- _Source material_
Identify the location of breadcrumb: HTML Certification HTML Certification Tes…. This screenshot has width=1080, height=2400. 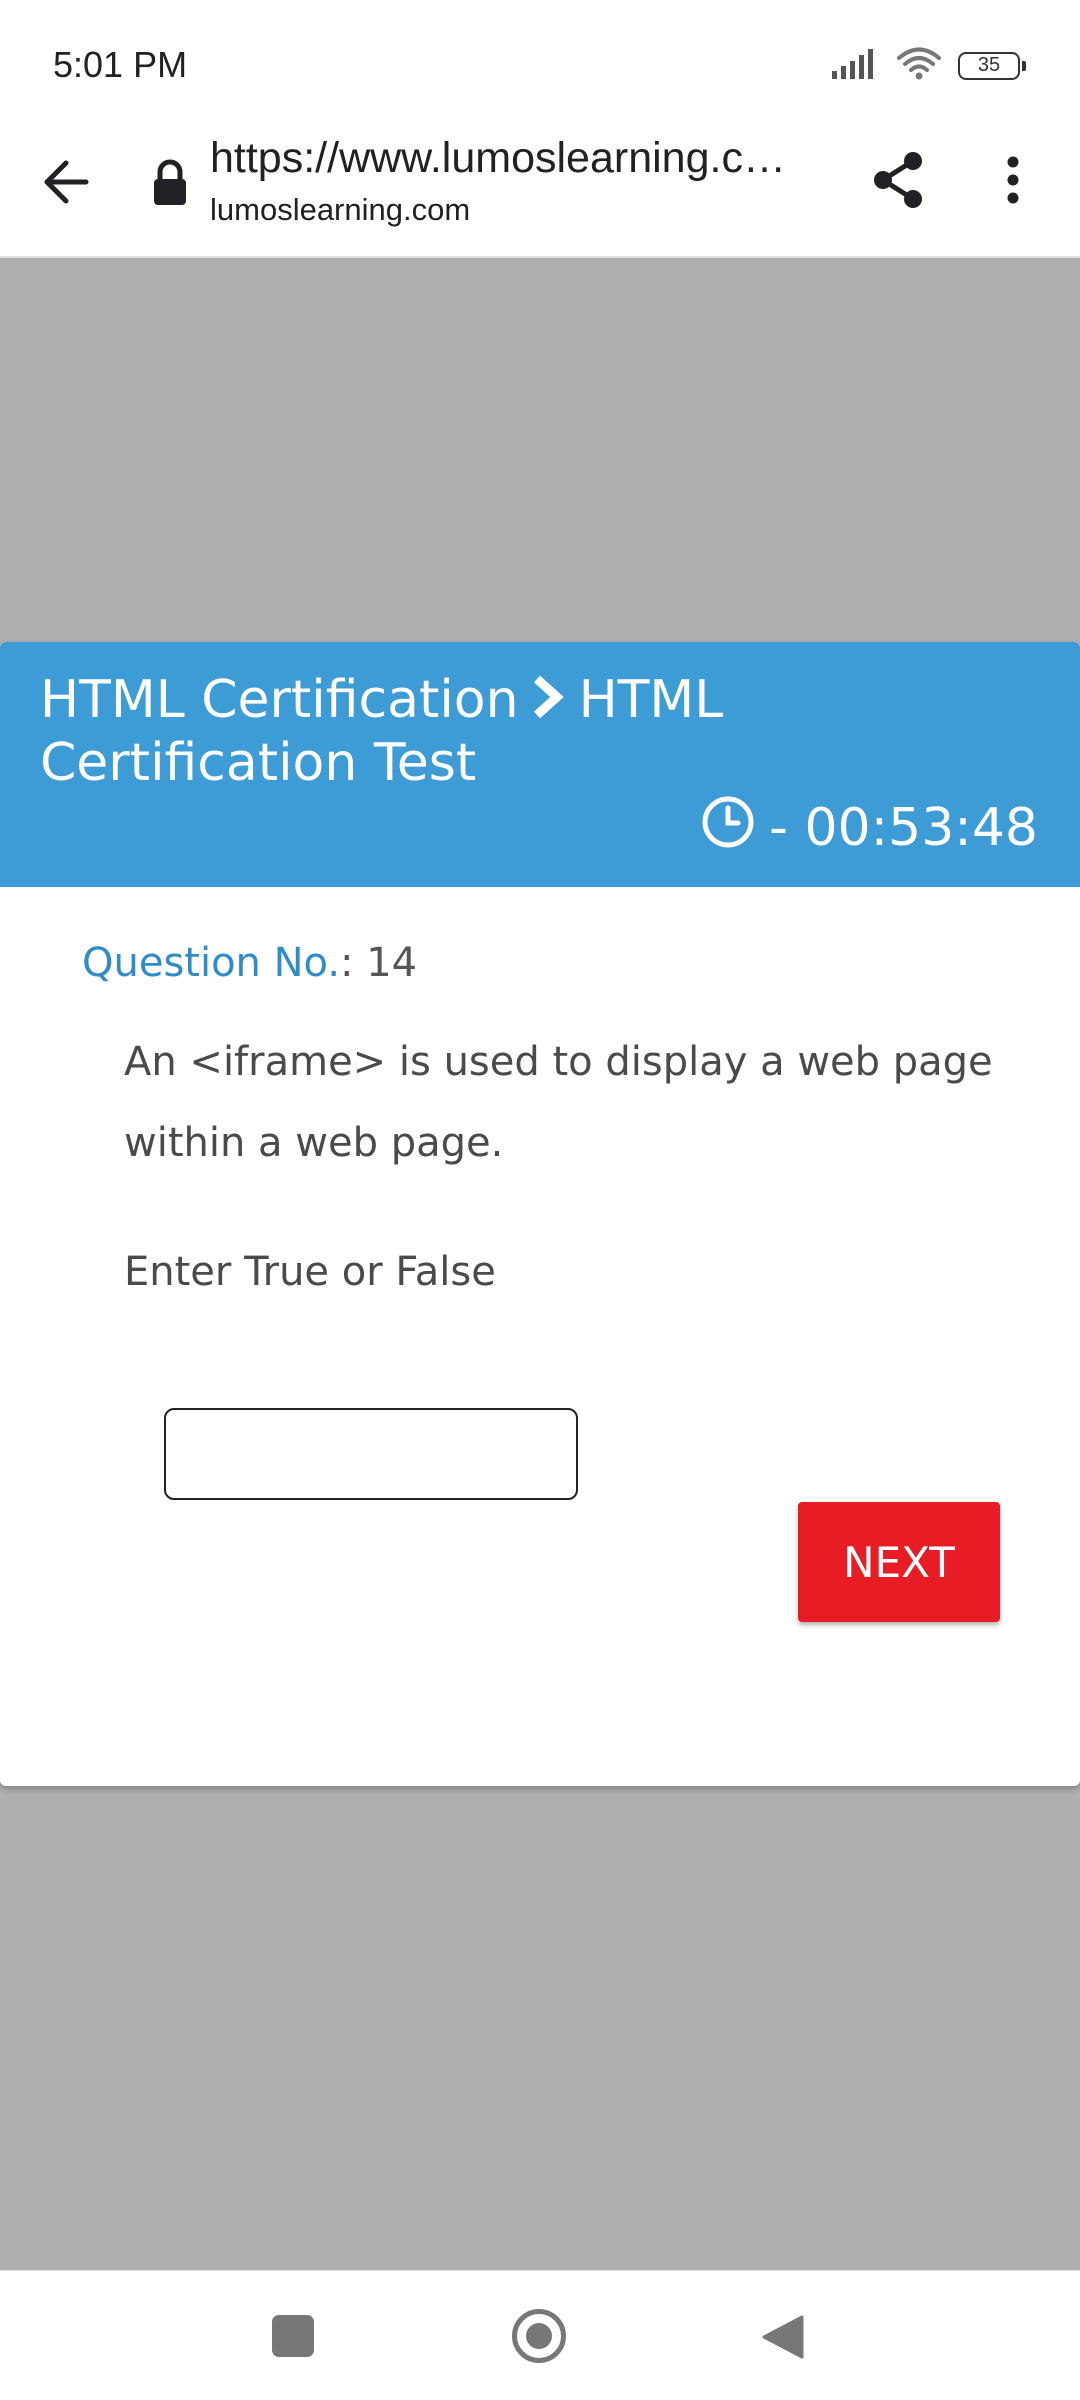
(540, 732).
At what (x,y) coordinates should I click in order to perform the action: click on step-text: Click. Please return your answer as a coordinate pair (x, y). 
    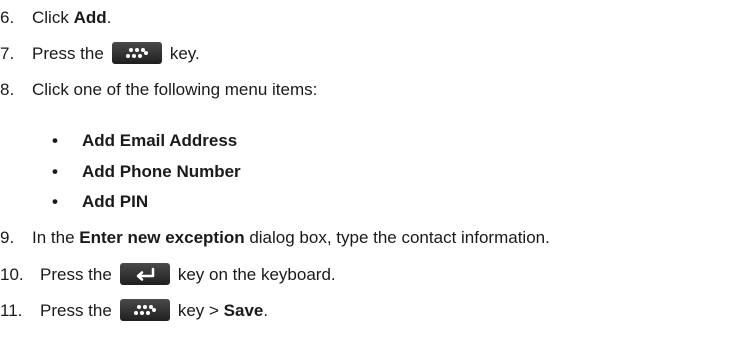
    Looking at the image, I should click on (53, 18).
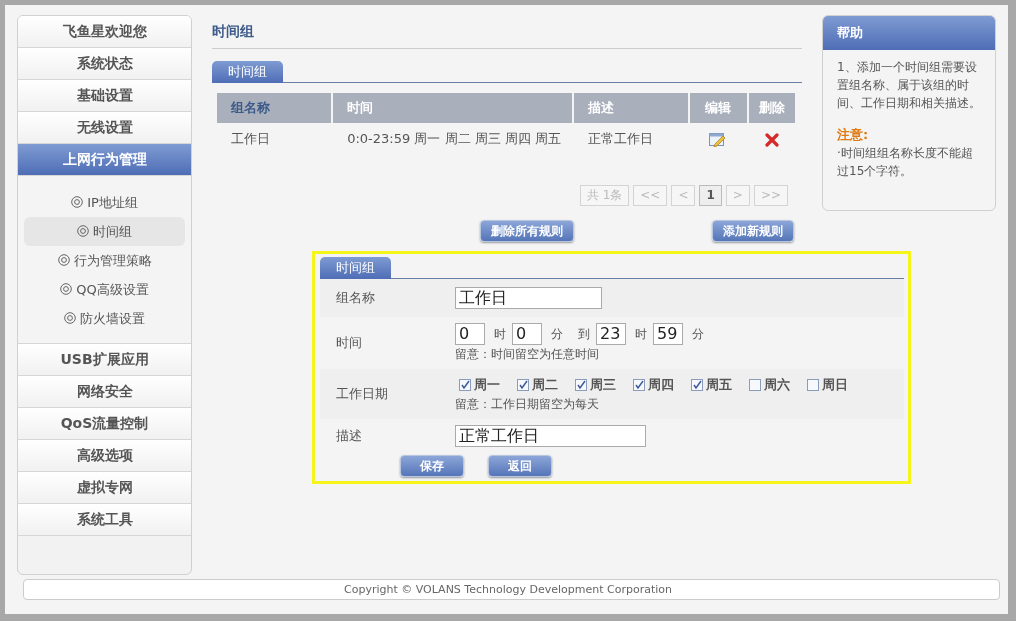 This screenshot has height=621, width=1016. I want to click on description-field: 正常工作日, so click(550, 436).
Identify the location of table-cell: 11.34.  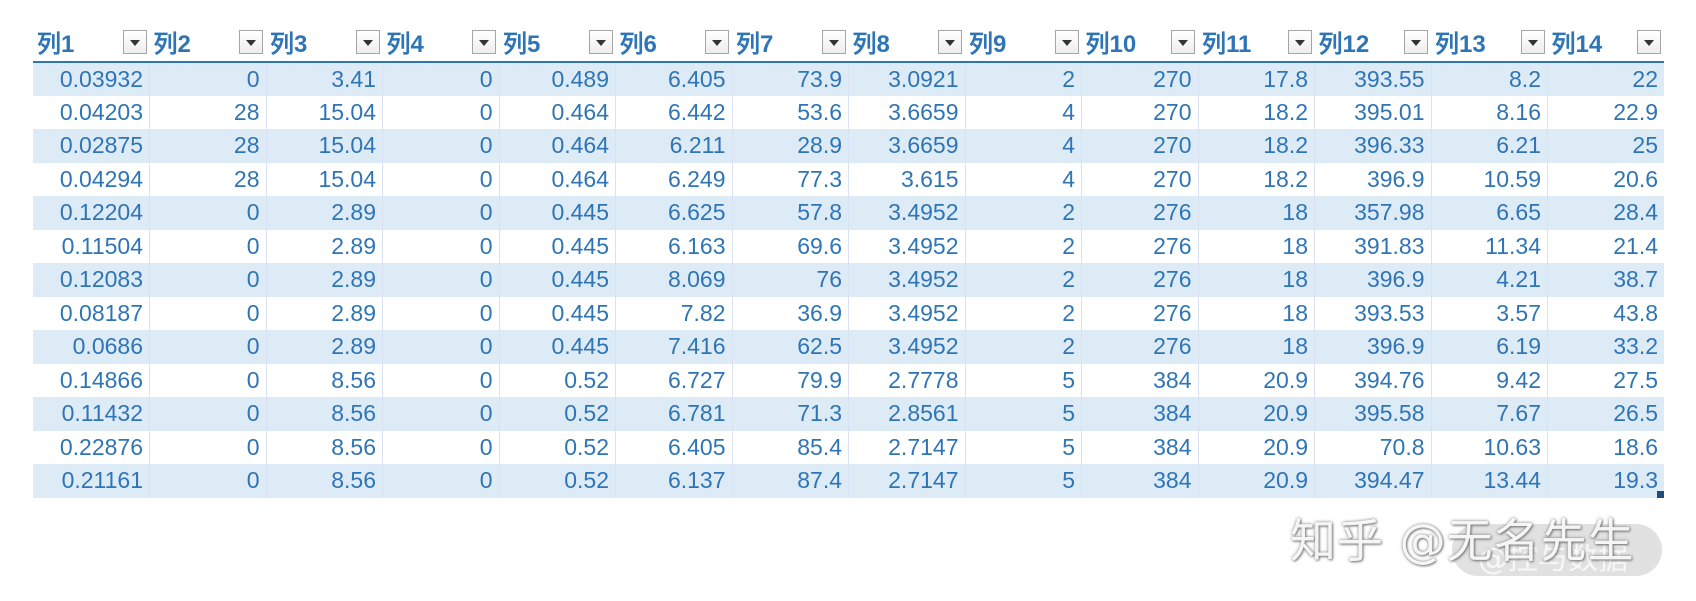
(1490, 246).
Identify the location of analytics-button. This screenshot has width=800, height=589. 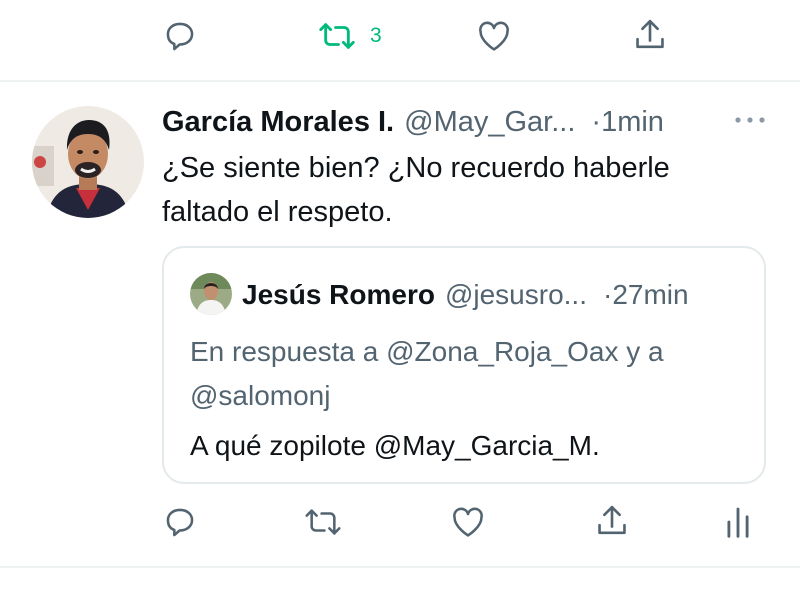
(738, 522).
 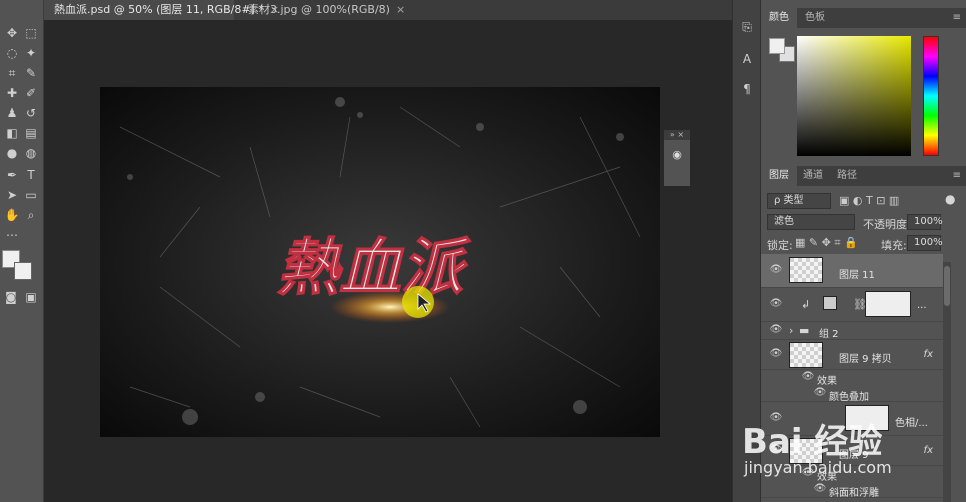 I want to click on stamp-tool-icon: ♟, so click(x=12, y=113).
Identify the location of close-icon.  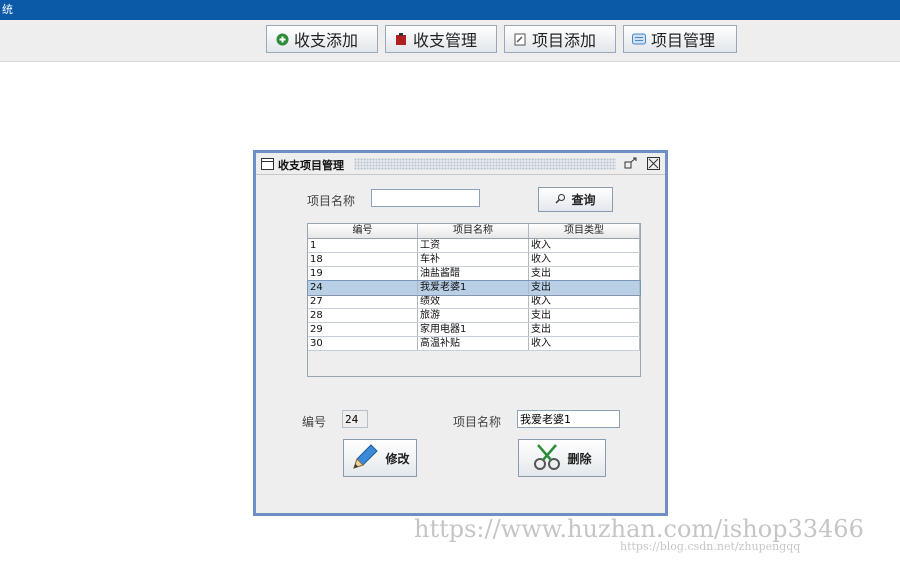
(654, 164).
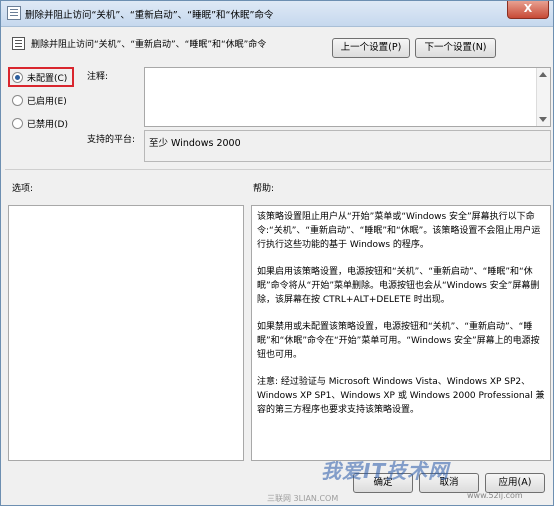  Describe the element at coordinates (47, 102) in the screenshot. I see `radio-label: 已启用(E)` at that location.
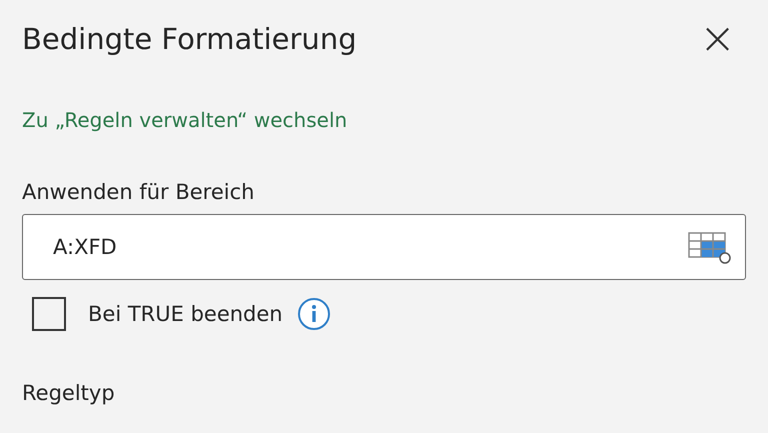 The width and height of the screenshot is (768, 433). Describe the element at coordinates (710, 247) in the screenshot. I see `range-select-icon` at that location.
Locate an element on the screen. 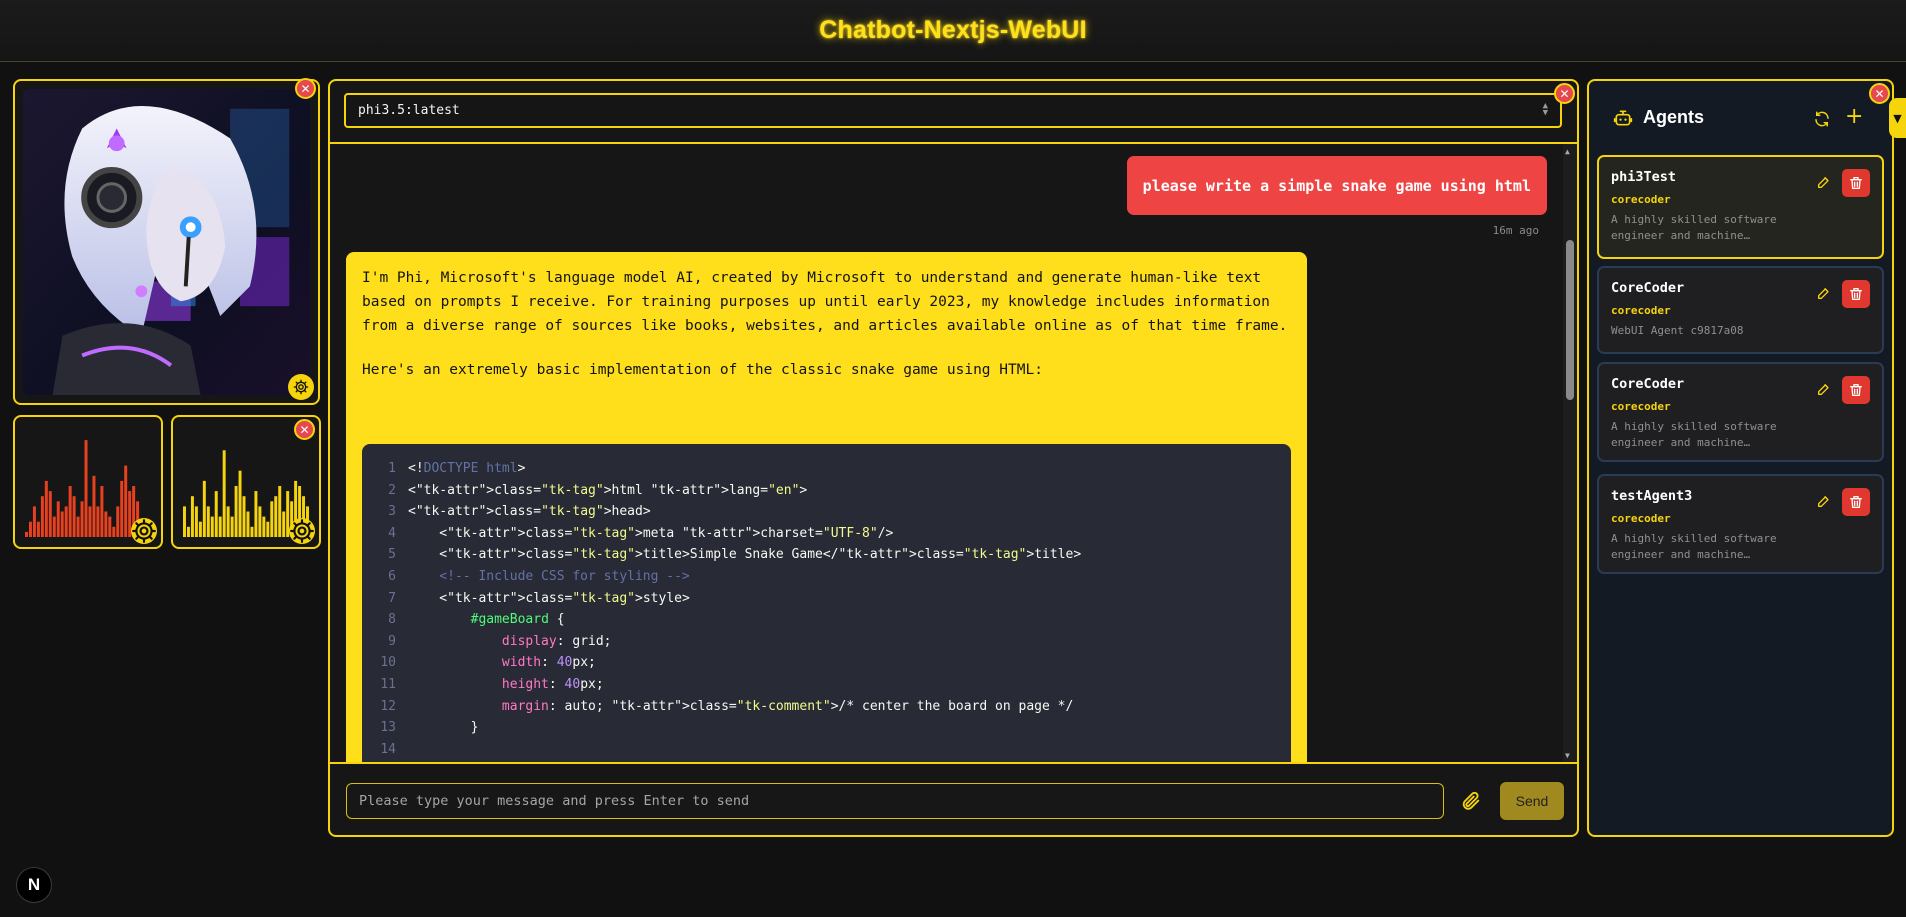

- _What the task requires_
Convert every line of the entries above into a Markdown table with two columns, Row and Line, numbering the rows in order and omitting blank lines. Leave the pictures out of the table.

- _Result for this exercise_
| Row | Line |
|---|---|
| 1 | Identify the location of breadcrumb: HTML Certification HTML Certification Tes…. This screenshot has width=1080, height=2400.  |
| 2 | (540, 732). |
| 3 | At what (x,y) coordinates should I click in order to perform the action: click on step-text: Click. Please return your answer as a coordinate pair (x, y).  |
| 4 |     Looking at the image, I should click on (53, 18). |
| 5 |  This screenshot has height=621, width=1016. I want to click on description-field: 正常工作日, so click(550, 436). |
| 6 | Identify the location of table-cell: 11.34.   |
| 7 | (1490, 246). |
| 8 | Identify the location of analytics-button. This screenshot has width=800, height=589.  |
| 9 | (738, 522). |
| 10 |   I want to click on stamp-tool-icon: ♟, so click(x=12, y=113). |
| 11 | Identify the location of close-icon.   |
| 12 | (654, 164). |
| 13 |   Describe the element at coordinates (47, 102) in the screenshot. I see `radio-label: 已启用(E)` at that location. |
| 14 |  The width and height of the screenshot is (768, 433). Describe the element at coordinates (710, 247) in the screenshot. I see `range-select-icon` at that location. |
| 15 | Locate an element on the screen.  |